<<<<
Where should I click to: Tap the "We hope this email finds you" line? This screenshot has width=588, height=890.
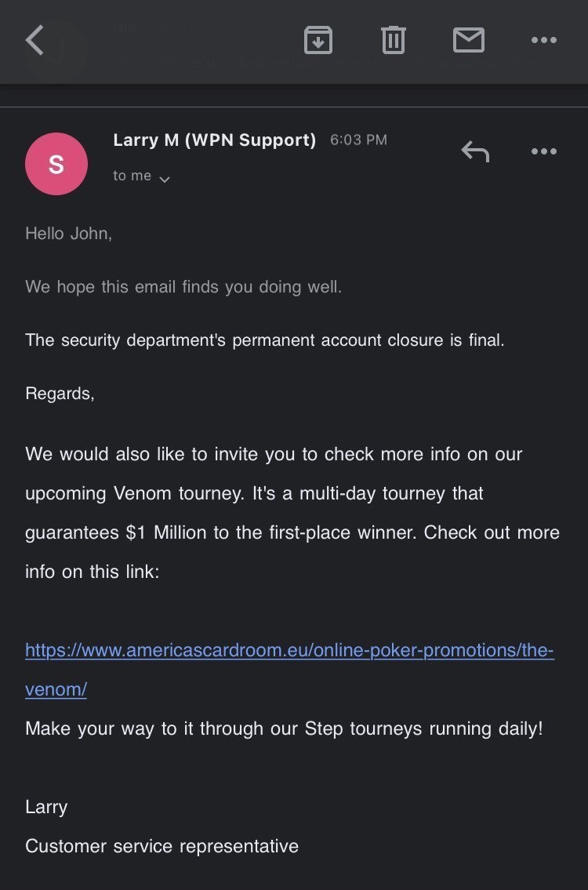(183, 287)
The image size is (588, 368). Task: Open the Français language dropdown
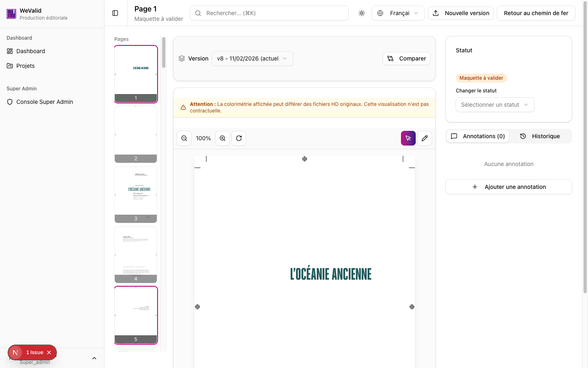(x=398, y=13)
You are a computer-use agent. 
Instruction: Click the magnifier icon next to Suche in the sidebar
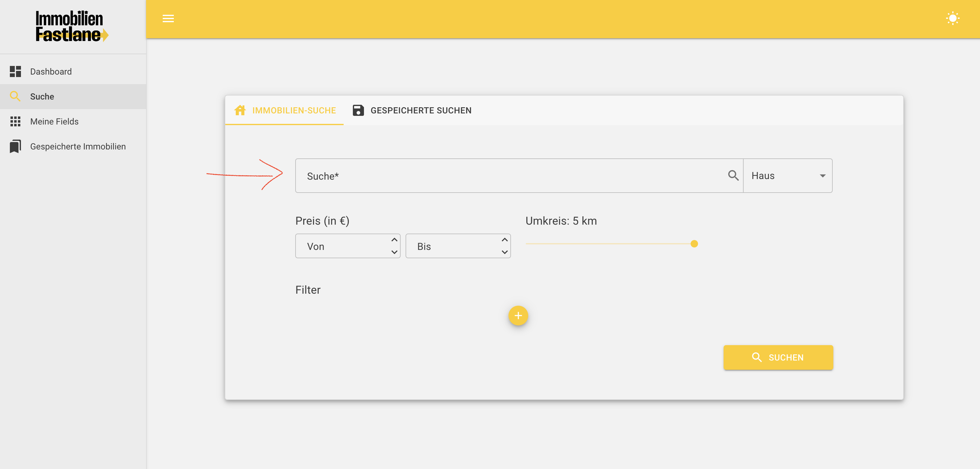(15, 97)
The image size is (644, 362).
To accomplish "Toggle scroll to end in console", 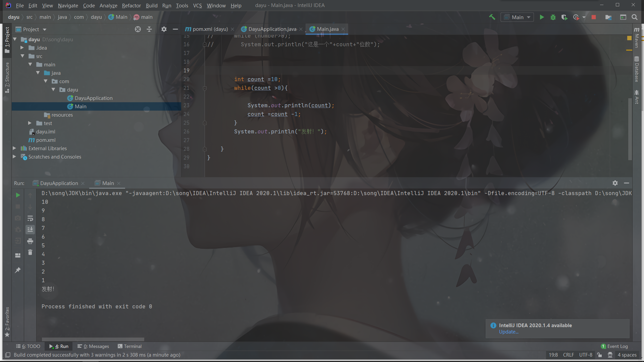I will (30, 230).
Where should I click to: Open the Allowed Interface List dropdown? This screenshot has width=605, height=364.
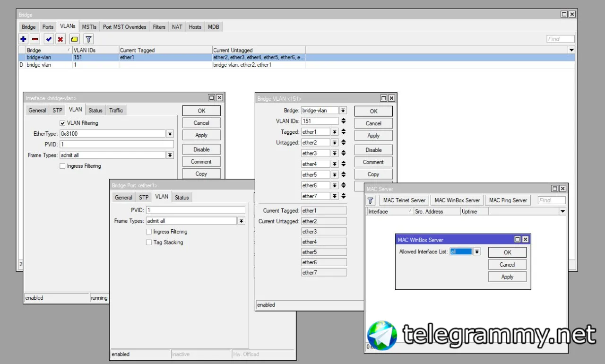point(477,252)
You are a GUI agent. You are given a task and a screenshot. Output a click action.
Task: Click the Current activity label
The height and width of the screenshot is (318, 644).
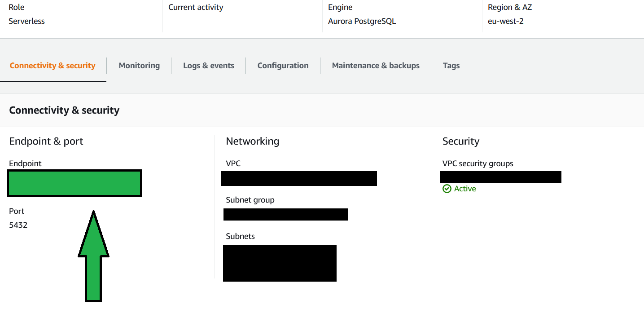(196, 7)
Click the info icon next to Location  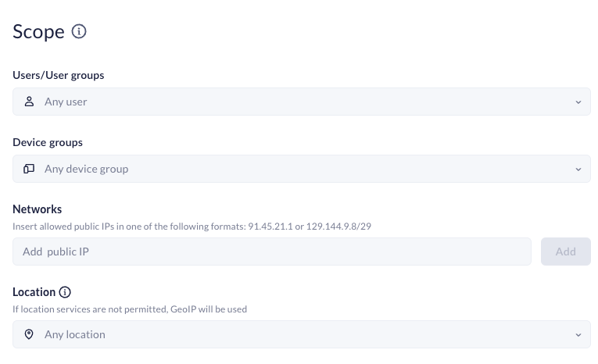coord(66,292)
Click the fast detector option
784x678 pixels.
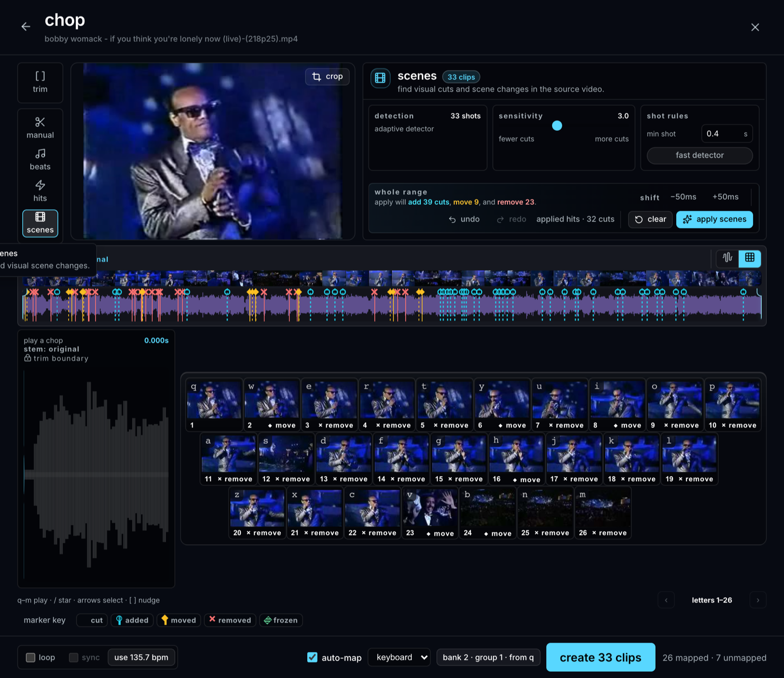[700, 155]
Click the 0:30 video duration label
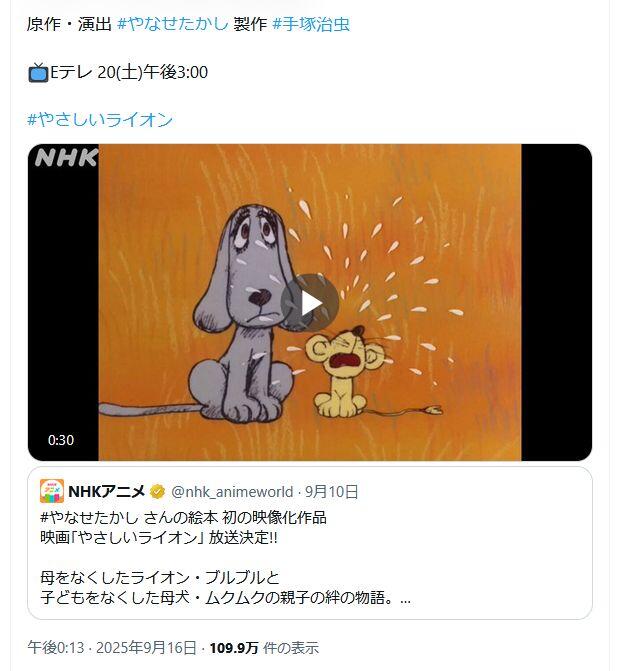Image resolution: width=634 pixels, height=671 pixels. pyautogui.click(x=61, y=440)
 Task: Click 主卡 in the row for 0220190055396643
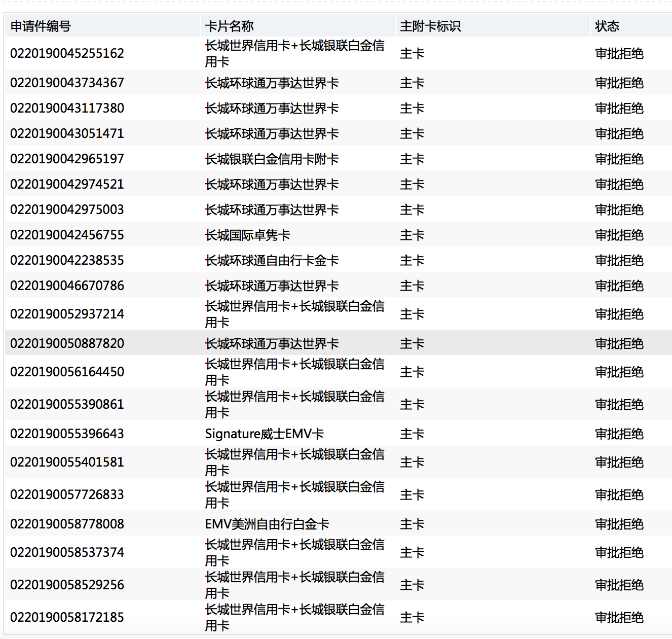pyautogui.click(x=412, y=434)
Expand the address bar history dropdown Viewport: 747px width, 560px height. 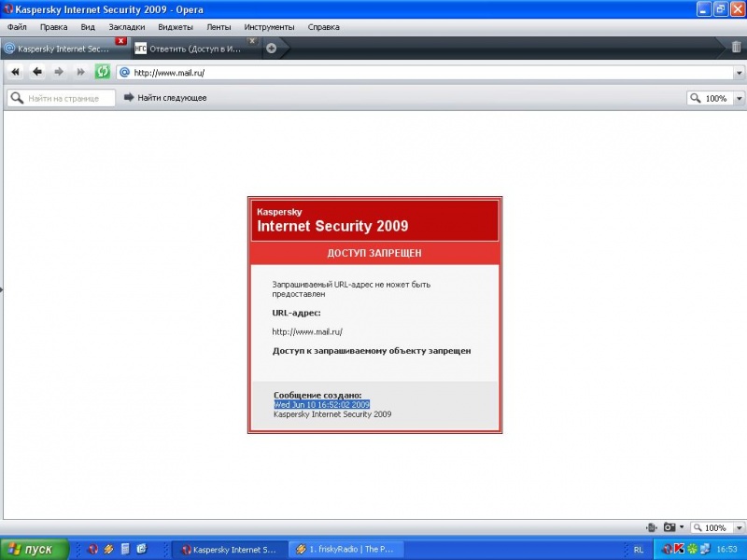pos(738,73)
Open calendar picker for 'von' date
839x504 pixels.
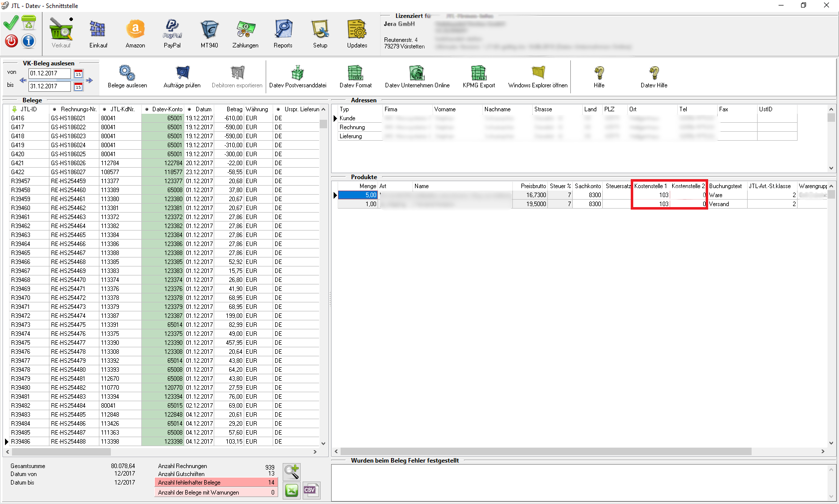(78, 74)
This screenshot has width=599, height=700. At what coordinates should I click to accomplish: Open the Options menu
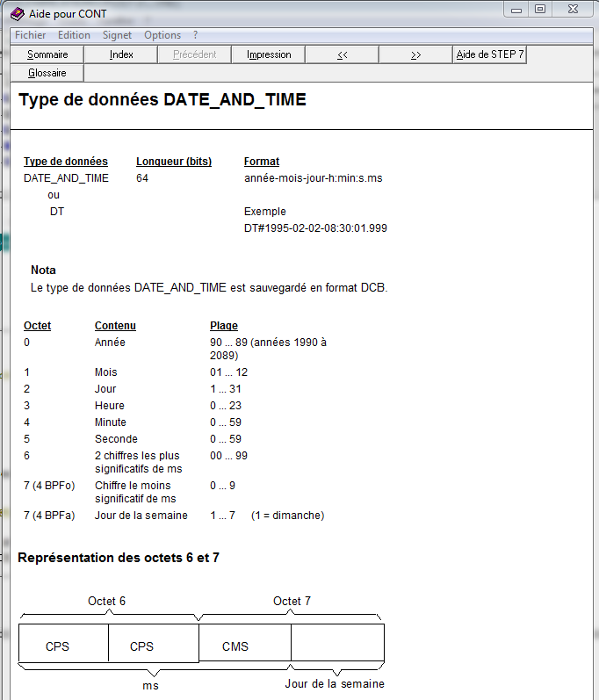[162, 35]
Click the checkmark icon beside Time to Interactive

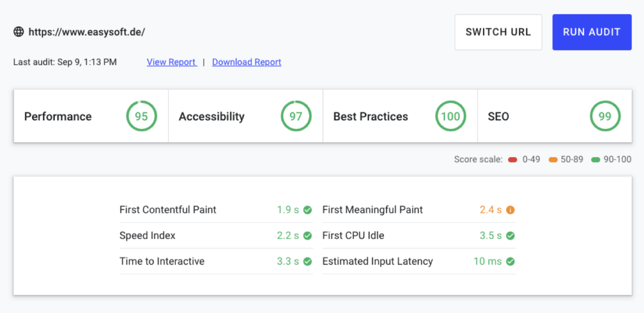(307, 261)
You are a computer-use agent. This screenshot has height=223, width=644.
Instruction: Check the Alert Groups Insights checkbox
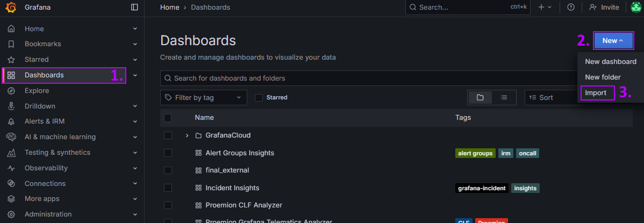point(168,153)
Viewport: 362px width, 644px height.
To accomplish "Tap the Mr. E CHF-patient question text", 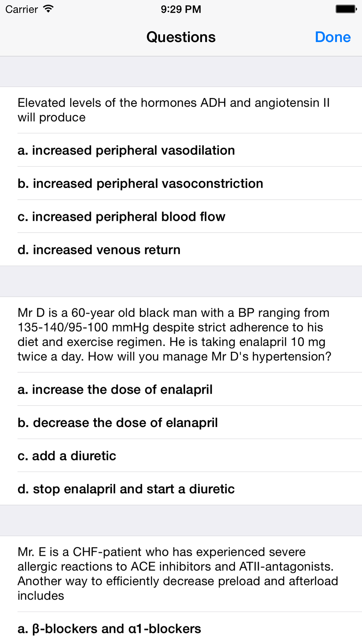I will pyautogui.click(x=178, y=574).
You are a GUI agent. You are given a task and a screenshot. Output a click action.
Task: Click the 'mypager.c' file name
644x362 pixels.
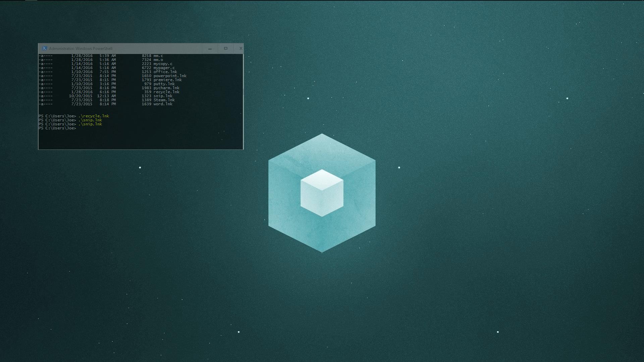click(x=164, y=68)
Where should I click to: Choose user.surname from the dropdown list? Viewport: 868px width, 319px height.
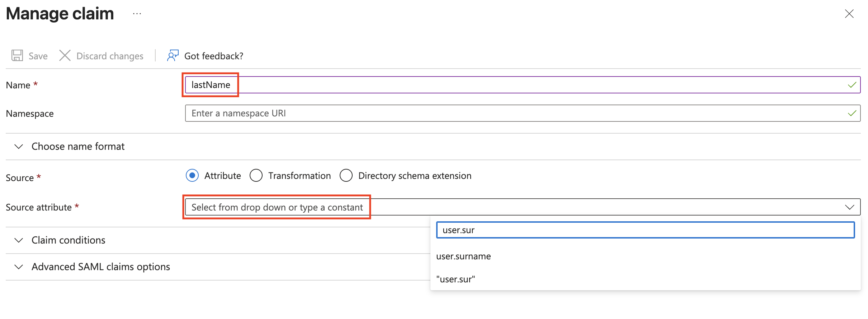[x=463, y=256]
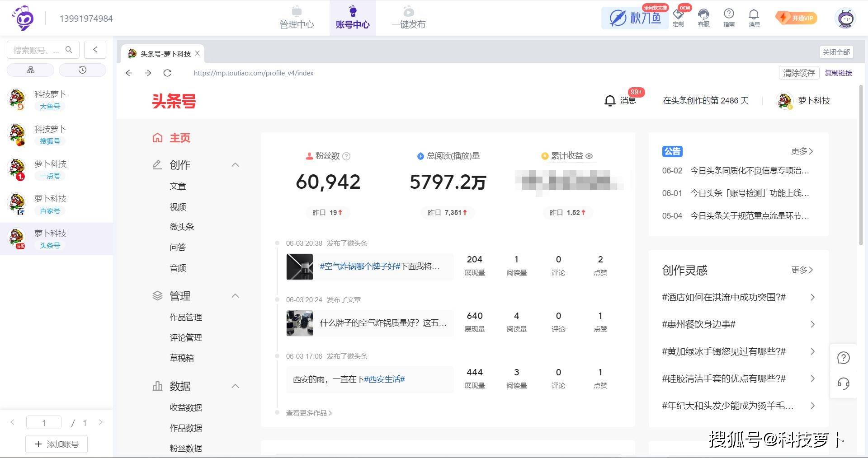Open the 查看更多作品 link
The width and height of the screenshot is (868, 458).
coord(309,413)
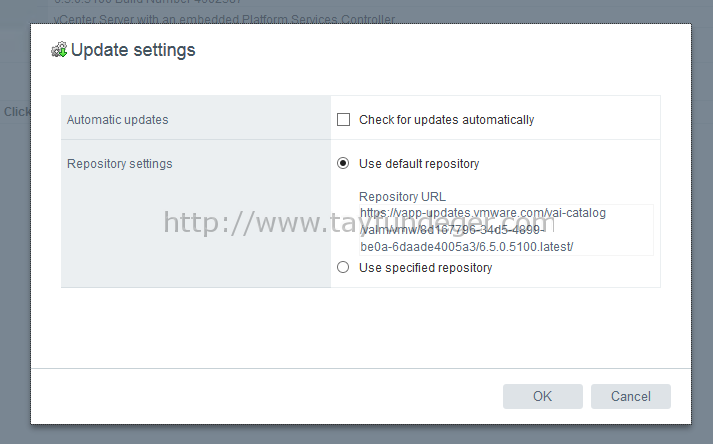Screen dimensions: 713x444
Task: Dismiss the dialog with the Cancel button
Action: (631, 396)
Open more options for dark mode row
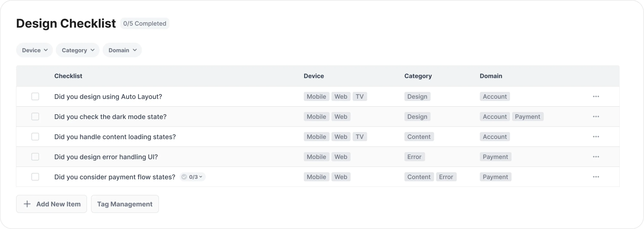 [x=596, y=117]
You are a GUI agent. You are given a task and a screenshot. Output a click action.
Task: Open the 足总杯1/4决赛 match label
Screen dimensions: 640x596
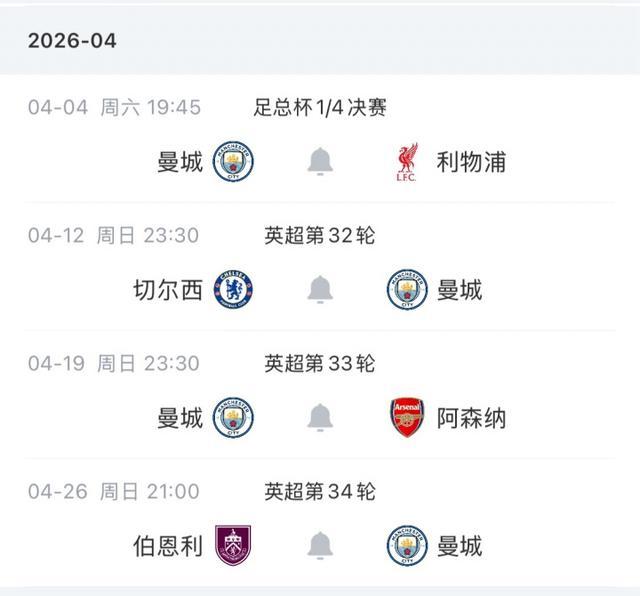(320, 107)
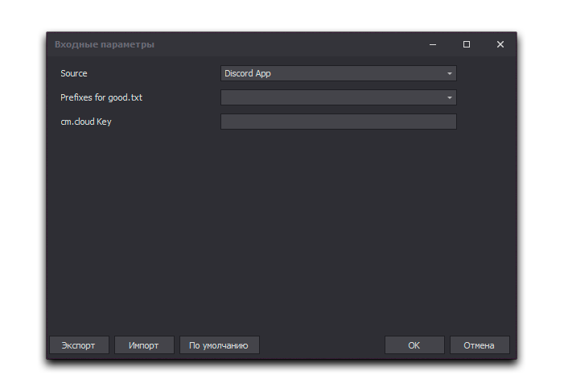Select the Discord App combo box
The height and width of the screenshot is (392, 564).
click(330, 74)
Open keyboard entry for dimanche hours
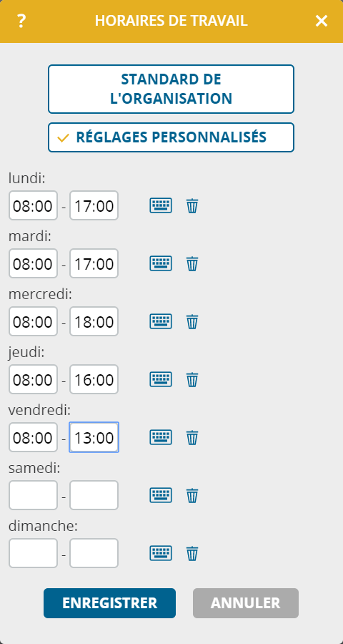The width and height of the screenshot is (343, 644). [x=160, y=553]
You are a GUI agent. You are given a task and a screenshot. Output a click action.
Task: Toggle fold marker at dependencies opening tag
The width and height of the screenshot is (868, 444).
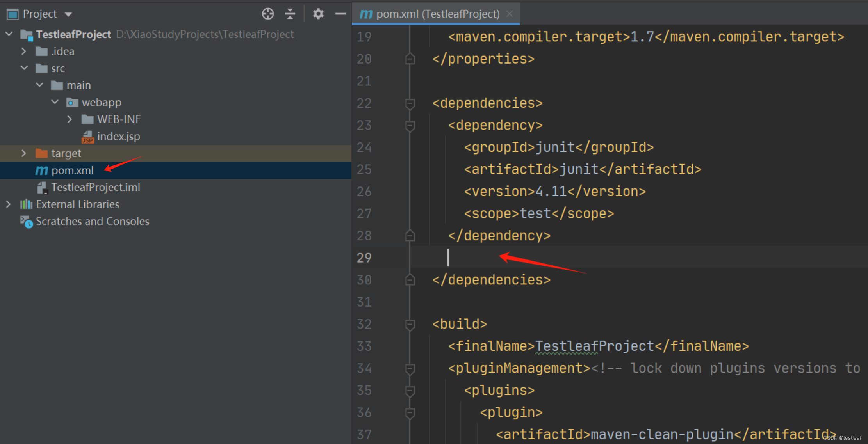410,103
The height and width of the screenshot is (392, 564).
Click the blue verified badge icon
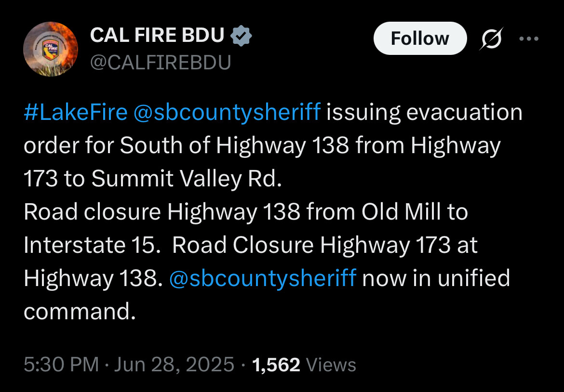click(241, 36)
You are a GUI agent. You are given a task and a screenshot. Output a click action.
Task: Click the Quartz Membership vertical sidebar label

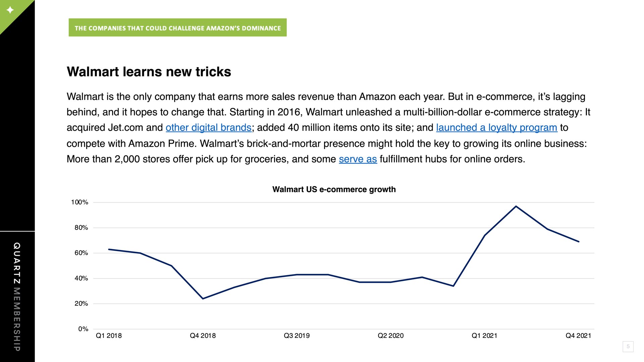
>>>>
> _Written problem_
Print the items verbatim, from the line with "Open more options for dark mode row" up to and including the line with "click(241, 36)", leaving out the pictures.

> _Response_
Open more options for dark mode row
 [x=596, y=117]
You are a GUI agent. You are given a task and a screenshot. Output a click action.
Task: Open the 足总杯1/4决赛 match label
Screen dimensions: 640x596
(320, 107)
Select the Discord App combo box
The height and width of the screenshot is (392, 564).
click(330, 74)
Open keyboard entry for dimanche hours
The width and height of the screenshot is (343, 644). [x=160, y=553]
You are a GUI agent. You are given a task and a screenshot. Output a click action.
Task: Toggle fold marker at dependencies opening tag
The width and height of the screenshot is (868, 444).
410,103
The height and width of the screenshot is (392, 564).
Click the blue verified badge icon
click(241, 36)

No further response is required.